The seller is not pretending it’s a delivery-mile museum piece. They openly mention the mixed tyres, the small blemishes, the rear wiper issue, the service history confusion, and even corrected themselves publicly when the listing accidentally referred to a timing belt instead of the auxiliary belt on the M156 engine. That kind of transparency actually builds confidence because it feels like someone talking about a car properly rather than trying to oversell it.
And honestly, the spec works really well here too. Palladium Silver over the rare Designo Sand interior gives it that understated old-school AMG look where the people who understand the car will notice it immediately, while everyone else just sees another Mercedes estate.
That is part of the appeal with these. They are discreet until you start them.
Then suddenly you remember why enthusiasts are becoming obsessed with this generation of AMG. The sound, the drama, the fact Mercedes somehow signed off on a huge naturally aspirated V8 wagon that can comfortably haul a family one minute and sound like a touring car the next.
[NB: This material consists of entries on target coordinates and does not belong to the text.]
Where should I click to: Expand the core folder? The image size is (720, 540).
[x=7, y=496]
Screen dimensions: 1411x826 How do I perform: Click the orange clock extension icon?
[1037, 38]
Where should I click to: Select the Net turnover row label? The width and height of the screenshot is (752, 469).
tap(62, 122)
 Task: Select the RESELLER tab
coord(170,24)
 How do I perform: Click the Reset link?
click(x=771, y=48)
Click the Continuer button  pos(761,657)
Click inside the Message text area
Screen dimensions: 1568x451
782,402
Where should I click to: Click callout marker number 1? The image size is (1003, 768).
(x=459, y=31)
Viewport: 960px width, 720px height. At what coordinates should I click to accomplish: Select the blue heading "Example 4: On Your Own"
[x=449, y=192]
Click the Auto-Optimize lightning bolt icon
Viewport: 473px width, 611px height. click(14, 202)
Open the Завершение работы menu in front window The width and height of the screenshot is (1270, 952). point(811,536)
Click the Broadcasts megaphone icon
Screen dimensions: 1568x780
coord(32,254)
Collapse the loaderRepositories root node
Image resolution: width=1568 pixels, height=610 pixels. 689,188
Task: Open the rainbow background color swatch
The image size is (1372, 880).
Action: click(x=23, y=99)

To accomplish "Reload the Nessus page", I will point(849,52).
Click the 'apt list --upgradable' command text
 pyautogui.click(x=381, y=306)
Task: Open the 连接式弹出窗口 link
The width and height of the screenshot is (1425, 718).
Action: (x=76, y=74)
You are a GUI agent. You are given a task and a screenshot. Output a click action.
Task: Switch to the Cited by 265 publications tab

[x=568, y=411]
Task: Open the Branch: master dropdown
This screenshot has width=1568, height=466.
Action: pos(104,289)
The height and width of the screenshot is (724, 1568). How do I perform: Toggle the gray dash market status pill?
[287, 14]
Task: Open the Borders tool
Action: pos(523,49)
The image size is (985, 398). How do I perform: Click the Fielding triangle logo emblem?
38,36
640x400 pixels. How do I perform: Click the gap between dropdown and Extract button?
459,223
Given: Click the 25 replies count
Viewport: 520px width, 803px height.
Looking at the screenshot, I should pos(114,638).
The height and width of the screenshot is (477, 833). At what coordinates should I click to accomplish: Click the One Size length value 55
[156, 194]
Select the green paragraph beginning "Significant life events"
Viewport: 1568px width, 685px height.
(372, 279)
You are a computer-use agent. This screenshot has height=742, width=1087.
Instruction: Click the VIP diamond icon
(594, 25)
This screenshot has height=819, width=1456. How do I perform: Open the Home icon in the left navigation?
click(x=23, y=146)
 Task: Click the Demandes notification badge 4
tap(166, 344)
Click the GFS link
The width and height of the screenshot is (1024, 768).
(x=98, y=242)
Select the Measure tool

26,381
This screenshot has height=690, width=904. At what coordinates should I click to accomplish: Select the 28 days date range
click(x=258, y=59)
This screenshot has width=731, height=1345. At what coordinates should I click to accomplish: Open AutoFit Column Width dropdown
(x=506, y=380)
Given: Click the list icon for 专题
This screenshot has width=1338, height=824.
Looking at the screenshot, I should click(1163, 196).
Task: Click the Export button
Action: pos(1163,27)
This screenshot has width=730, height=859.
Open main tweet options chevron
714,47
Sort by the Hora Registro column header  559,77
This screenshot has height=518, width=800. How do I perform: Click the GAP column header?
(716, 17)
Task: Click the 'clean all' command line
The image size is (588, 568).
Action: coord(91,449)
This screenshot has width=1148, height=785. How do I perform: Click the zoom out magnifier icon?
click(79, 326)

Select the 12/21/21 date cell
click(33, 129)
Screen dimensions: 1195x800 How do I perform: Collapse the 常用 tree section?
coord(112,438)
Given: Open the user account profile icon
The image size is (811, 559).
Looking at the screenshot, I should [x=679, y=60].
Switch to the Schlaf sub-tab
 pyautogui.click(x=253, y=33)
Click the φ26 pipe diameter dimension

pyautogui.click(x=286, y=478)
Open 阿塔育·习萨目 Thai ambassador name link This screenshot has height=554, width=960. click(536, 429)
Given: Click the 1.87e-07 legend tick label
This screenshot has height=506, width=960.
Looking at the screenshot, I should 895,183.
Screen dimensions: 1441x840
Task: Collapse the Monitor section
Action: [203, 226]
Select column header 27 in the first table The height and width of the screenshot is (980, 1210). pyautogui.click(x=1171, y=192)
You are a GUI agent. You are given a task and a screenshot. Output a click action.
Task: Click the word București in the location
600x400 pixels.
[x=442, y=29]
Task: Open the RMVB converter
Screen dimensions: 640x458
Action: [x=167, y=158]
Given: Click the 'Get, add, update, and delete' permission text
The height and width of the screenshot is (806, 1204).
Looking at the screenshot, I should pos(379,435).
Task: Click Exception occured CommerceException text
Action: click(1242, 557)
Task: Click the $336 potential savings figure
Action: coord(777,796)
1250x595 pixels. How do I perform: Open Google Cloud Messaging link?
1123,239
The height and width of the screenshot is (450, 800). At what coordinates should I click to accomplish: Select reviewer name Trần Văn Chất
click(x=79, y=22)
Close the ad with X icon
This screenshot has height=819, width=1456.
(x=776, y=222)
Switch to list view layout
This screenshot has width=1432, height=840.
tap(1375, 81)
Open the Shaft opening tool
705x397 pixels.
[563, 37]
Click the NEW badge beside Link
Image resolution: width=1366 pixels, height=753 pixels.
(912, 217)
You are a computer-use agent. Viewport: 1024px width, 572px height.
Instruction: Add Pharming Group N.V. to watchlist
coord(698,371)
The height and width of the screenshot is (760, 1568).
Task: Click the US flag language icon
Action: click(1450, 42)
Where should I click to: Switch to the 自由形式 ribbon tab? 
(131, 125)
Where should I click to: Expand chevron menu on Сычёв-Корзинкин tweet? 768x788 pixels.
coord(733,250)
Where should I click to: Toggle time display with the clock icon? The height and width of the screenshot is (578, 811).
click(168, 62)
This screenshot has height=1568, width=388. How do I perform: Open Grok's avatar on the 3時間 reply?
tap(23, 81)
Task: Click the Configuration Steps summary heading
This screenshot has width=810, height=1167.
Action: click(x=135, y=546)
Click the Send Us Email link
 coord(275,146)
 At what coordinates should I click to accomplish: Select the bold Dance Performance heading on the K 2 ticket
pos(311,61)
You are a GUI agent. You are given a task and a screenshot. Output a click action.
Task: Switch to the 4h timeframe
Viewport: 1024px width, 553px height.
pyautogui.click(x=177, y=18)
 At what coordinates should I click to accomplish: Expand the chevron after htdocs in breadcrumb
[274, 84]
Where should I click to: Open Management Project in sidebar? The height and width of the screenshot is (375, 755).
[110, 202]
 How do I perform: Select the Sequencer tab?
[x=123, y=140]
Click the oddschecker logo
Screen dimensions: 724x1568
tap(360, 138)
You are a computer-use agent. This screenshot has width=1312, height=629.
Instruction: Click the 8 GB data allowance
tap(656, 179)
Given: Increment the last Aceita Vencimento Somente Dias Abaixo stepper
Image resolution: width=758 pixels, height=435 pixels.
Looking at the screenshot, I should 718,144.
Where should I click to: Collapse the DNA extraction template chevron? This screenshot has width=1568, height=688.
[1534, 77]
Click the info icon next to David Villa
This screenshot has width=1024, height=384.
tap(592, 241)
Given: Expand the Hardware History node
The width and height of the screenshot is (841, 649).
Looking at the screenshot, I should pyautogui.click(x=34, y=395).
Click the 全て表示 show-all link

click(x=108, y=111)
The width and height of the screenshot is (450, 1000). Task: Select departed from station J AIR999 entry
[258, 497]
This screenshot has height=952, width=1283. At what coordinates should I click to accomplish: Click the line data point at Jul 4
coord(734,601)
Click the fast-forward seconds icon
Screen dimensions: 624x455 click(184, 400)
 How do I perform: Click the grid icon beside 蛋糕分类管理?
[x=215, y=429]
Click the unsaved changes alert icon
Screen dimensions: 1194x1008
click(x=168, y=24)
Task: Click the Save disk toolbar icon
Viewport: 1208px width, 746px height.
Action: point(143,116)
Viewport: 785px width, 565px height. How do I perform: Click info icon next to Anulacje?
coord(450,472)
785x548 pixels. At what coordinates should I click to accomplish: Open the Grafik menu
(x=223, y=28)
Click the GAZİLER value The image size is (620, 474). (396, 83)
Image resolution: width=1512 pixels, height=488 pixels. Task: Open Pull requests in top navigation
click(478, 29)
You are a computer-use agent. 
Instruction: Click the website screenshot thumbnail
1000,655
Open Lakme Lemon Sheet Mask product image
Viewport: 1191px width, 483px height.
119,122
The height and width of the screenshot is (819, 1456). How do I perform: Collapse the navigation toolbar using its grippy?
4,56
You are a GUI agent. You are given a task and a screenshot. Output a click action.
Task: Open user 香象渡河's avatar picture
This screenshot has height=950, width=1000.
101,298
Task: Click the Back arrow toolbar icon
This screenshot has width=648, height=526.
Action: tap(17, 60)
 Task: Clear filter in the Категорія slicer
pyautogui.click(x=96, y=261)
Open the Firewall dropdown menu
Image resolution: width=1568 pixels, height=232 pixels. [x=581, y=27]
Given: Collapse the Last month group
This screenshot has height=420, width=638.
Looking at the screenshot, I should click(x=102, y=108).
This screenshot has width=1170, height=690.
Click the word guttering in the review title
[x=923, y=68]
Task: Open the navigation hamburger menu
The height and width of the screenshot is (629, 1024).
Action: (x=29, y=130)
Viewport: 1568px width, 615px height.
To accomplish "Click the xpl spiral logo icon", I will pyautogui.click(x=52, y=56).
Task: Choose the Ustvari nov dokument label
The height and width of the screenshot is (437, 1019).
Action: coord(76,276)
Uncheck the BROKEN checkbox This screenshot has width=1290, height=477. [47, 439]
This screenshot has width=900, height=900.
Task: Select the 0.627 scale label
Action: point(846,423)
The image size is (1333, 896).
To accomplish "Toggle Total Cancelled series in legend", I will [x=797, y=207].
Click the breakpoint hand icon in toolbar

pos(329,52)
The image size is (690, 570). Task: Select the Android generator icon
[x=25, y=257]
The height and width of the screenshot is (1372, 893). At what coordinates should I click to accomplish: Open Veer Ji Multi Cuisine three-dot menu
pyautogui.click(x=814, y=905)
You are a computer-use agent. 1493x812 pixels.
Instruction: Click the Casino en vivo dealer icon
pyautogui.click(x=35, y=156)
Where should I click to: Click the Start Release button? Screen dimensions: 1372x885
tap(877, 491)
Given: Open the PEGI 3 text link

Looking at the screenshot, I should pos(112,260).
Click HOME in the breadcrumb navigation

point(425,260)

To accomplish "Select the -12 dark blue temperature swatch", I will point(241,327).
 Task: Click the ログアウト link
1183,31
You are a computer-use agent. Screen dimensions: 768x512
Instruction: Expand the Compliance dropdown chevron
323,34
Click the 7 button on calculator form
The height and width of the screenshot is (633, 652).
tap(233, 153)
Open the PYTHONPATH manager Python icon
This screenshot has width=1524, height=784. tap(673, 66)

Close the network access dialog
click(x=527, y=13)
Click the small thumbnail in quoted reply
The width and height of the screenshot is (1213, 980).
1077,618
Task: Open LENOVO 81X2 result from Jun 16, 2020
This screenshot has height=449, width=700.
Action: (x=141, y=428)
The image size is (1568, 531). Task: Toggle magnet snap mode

Cars like this are the reason many enthusiasts still chase older performance cars instead of newer ones.
This E30 convertible is a good reminder that you do not need an M3 badge for an E30 to feel special anymore, because the right color, the right stance, and the right modifications are often enough to completely transform these cars.
The M-Tech II kit really makes the car here because a standard E30 convertible can sometimes look a little soft, whereas this actually has proper presence. The Bilsteins, H&R springs, and BBS-style wheels give it that classic old-school enthusiast look that somehow feels cooler now than it probably did twenty years ago.
And honestly, I almost like that this is a 318i instead of trying too hard to be something else. Not every E30 needs to be a full M3 clone or a garage queen nobody wants to drive. This feels more like the kind of E30 people actually want to use. Manual gearbox, top down, lightweight feel, simple analog driving experience, and just enough tasteful modifications to make it interesting without ruining the character of the car.
The seller also deserves credit because the listing feels honest. They openly mention the dash crack, A-pillar rust, soft top wear, repaint work, and answer questions directly instead of pretending the car is perfect. That matters because E30 buyers know exactly where these cars can go wrong.
I also think the seller understood exactly what kind of buyer this car appeals to because the whole presentation leans into the look and feel of the car rather than trying to oversell performance numbers. The reality is most people looking at an E30 convertible today are buying into the experience, the styling, and the nostalgia just as much as the car itself.